* **WORK ORDER**: Quote all of the data that follows exactly as written, skipping the images.

--- DATA SHOWN ---

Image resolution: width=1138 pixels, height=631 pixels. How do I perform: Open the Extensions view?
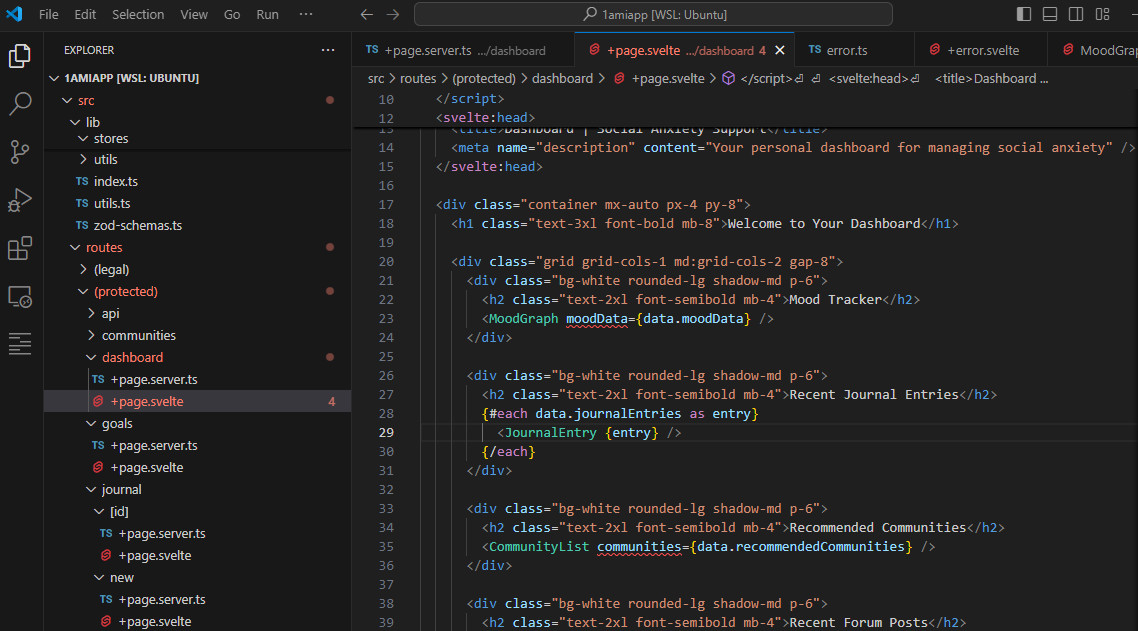(x=20, y=248)
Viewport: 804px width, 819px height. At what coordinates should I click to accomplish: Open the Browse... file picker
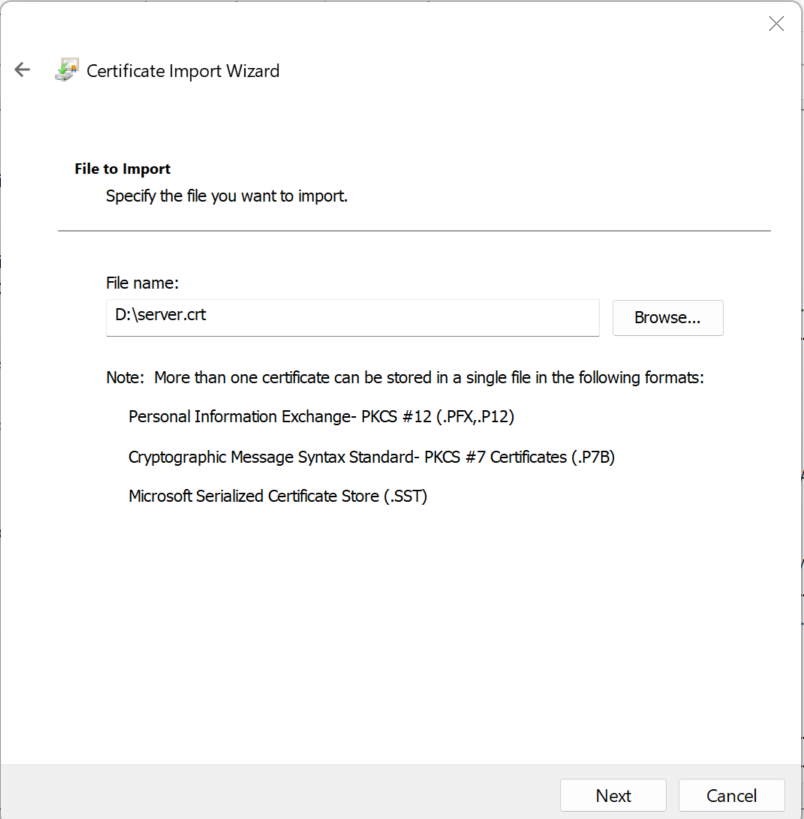pyautogui.click(x=667, y=318)
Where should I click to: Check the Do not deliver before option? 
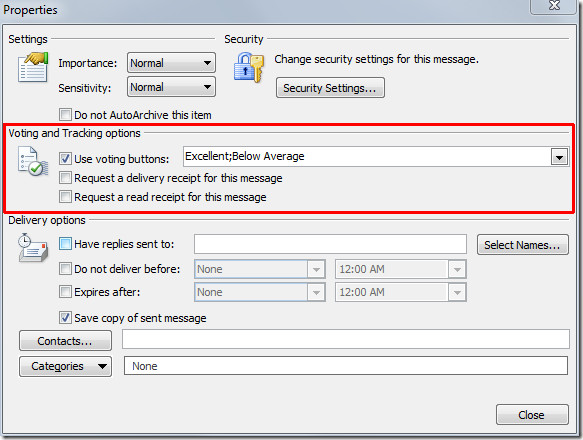(65, 269)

---

* **WORKED SOLUTION**:
Image resolution: width=1138 pixels, height=631 pixels. How do I perform: Open the Extensions view?
(x=20, y=248)
Viewport: 804px width, 819px height. At what coordinates should I click to accomplish: Open the Browse... file picker
pyautogui.click(x=667, y=318)
Where should I click to: Check the Do not deliver before option? 
(65, 269)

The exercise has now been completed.